Renaud · on May 27, 2024

Parquet is not a database, it's a storage format that allows efficient column reads so you can get just the data you need without having to parse and read the whole file.

Most tools can run queries across parquet files.

Like everything, it has its strengths and weaknesses, but in most cases, it has better trade-offs over CSV if you have more than a few thousand rows.

bsoles · on May 27, 2024

> Parquet is not a database.

This is not emphasized often enough. Parquet is useless for anything that requires writing back computed results as in data used by signal processing applications.

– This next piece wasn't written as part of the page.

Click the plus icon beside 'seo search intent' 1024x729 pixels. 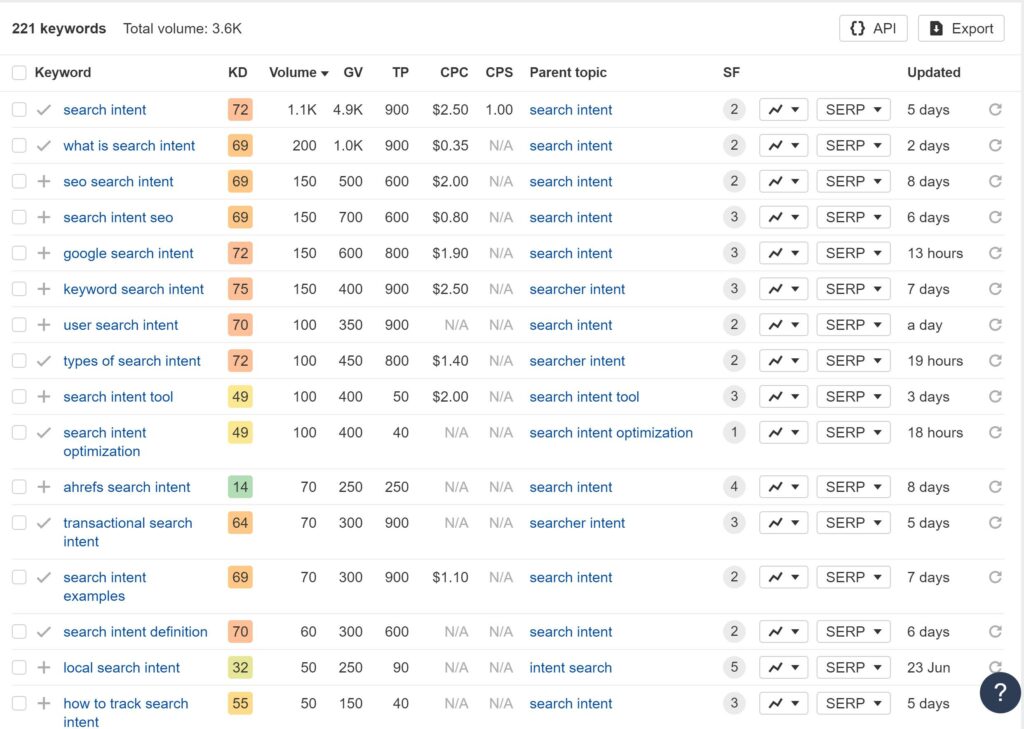[43, 181]
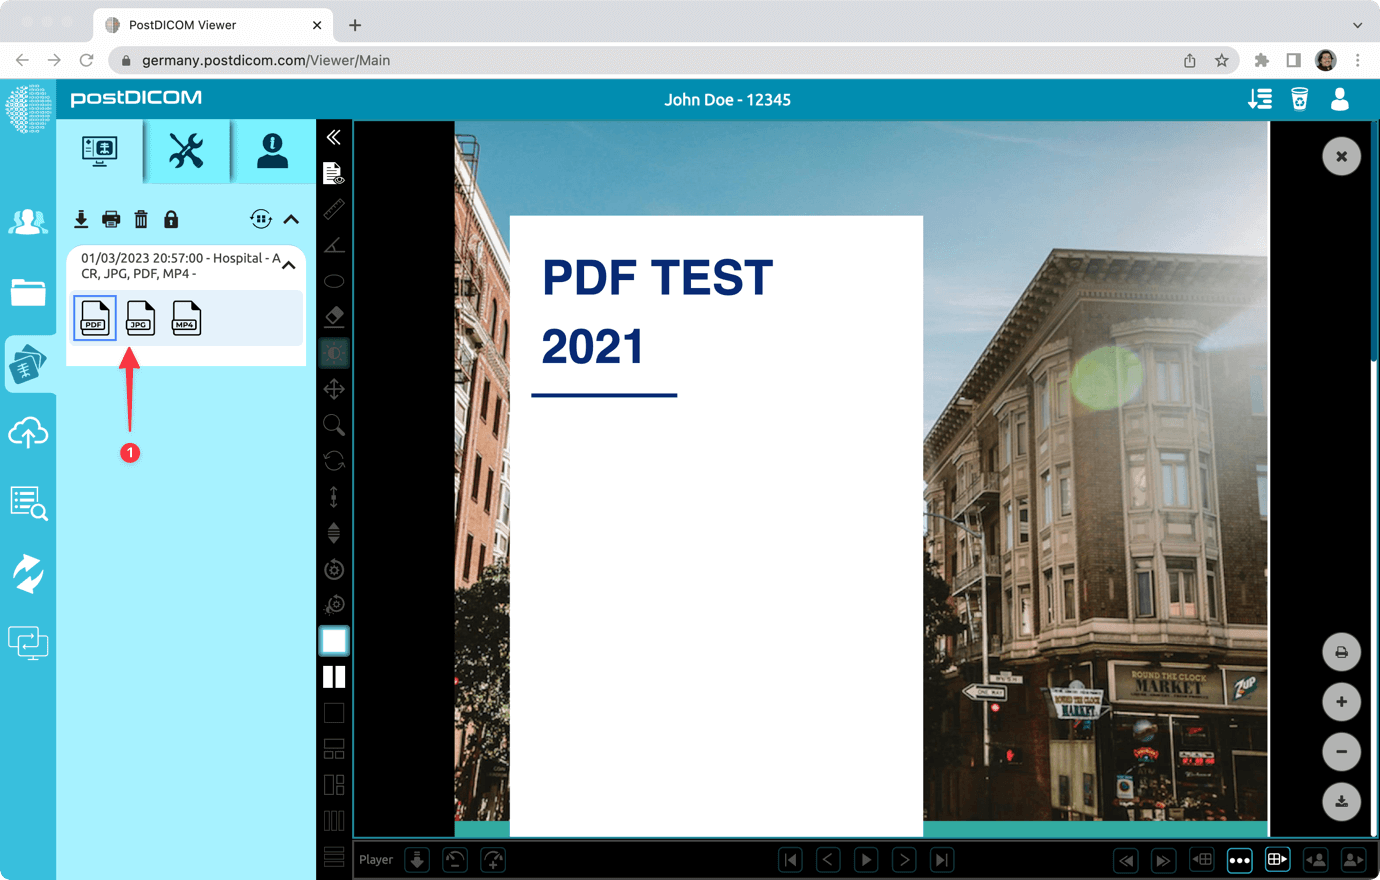1380x880 pixels.
Task: Click the trash icon in the header
Action: pos(1299,99)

maxnevermind · on May 27, 2024

> 7.2 millions row groups

Why would you need 7.2 mil row groups?

Row group size when stored in HDFS is usually equal to HDFS bock size by default, which is 128MB

7.2 mil * 128MB ~ 1PB

You have a single parquet file 1PB in size?

thesz · on May 27, 2024

Parquet is not HDFS. It is a static format, not a B-tree in disguise like HDFS.

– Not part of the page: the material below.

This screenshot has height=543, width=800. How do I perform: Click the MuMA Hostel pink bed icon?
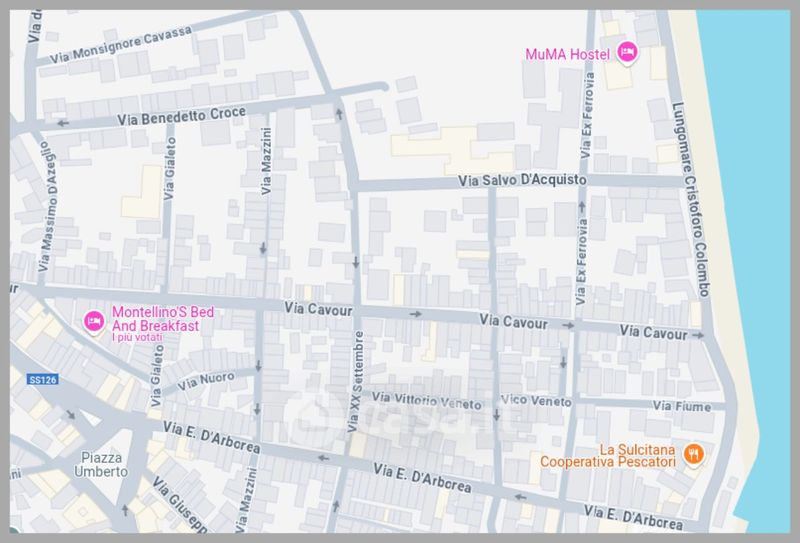[x=627, y=53]
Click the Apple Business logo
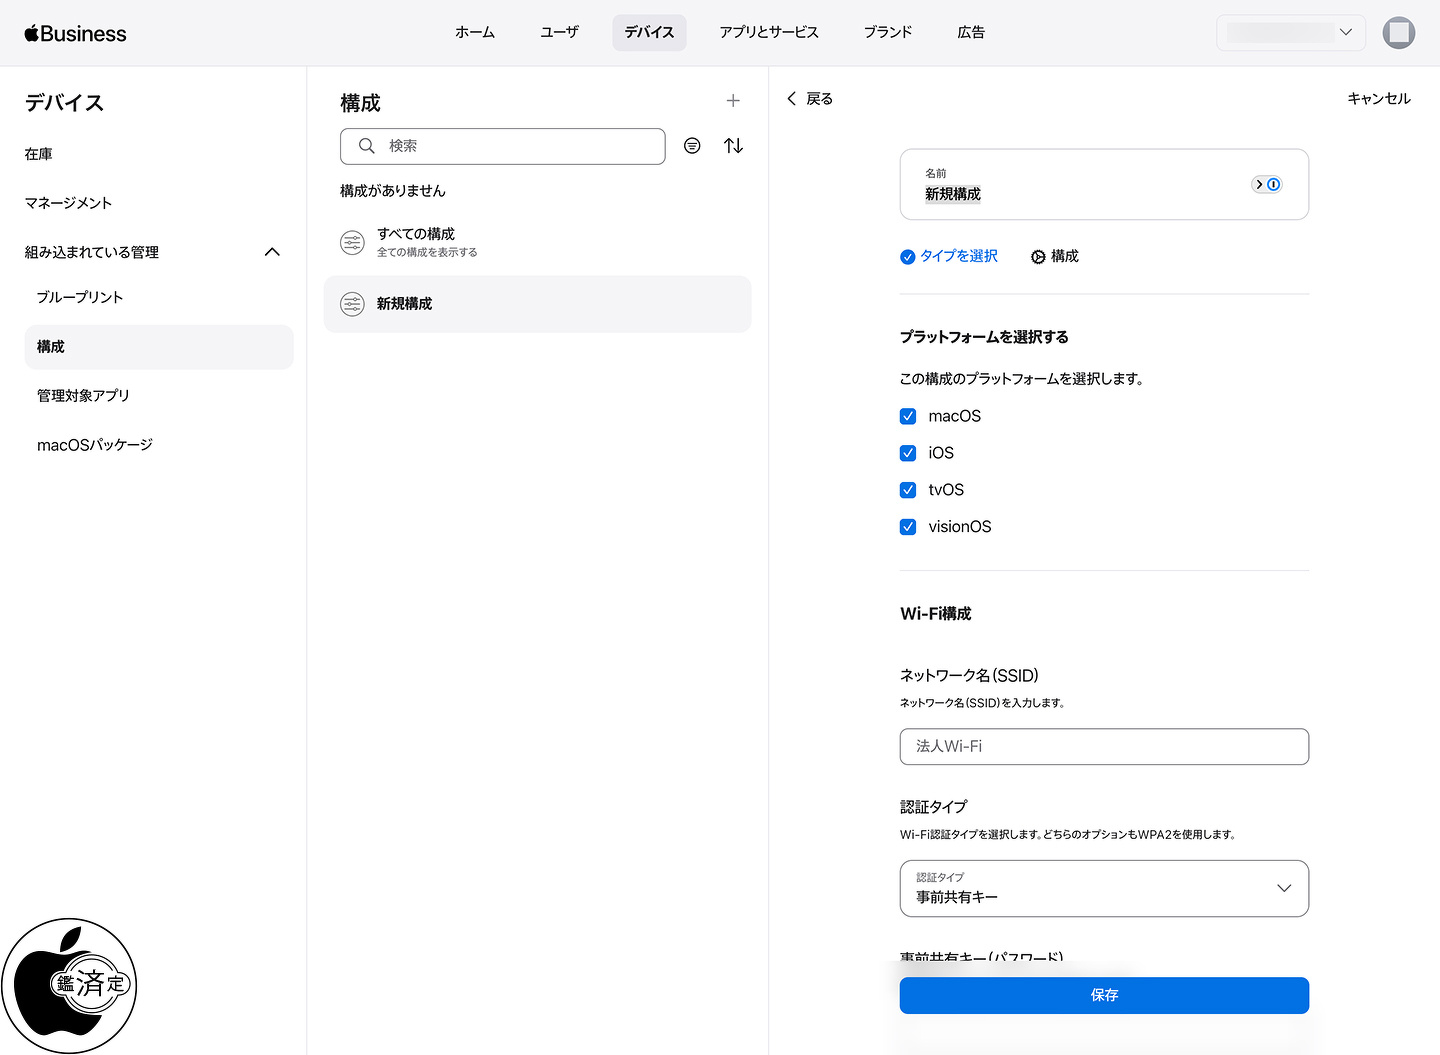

You can have compressed Parquet columns with 8192 entries being a couple of tens bytes in size. 600 columns in a row group is then 12K bytes or so, leading us to 100GB file, not a petabyte. Four orders of magnitude of difference between your assessment and mine.

apwell23 · on May 27, 2024

some critiques of parquet by andy pavlo

https://www.vldb.org/pvldb/vol17/p148-zeng.pdf

thesz · on May 27, 2024

Thanks, very insightful.

"Dictionary Encoding is effective across data types (even for floating-point values) because most real-world data have low NDV ratios. Future formats should continue to apply the technique aggressively, as in Parquet."

So this is not critique, but assessment. And Parquet has some interesting design decisions I did not know about.

So, let me thank you again. ;)

imiric · on May 27, 2024

What format would you recommend instead?

thesz · on May 27, 2024

I do not know a good one.

A former colleague of mine is now working on a memory-mapped log-structured merge tree implementation and it can be a good alternative. LSM provides elasticity, one can store as much data as one needs, it is static, thus it can be compressed as well as Parquet-stored data, memory mapping and implicit indexing of data do not require additional data structures.

Something like LevelDB and/or RocksDB can provide most of that, especially when used in covering index [1] mode.

[1] https://www.sqlite.org/queryplanner.html#_covering_indexes

datadeft · on May 27, 2024

Nobody is forcing you to use a single Parquet file.

thesz · on May 27, 2024

Of course.

But nobody tells me that I can hit a hard limit and then I need a second Parquet file and should have some code for that.

The situation looks to me as if my "Favorite DB server" supports, say, only 1.9 billions records per table and if I hit that limit I need a second instance of my "Favorite DB server" just for that unfortunate table. And it is not documented anywhere.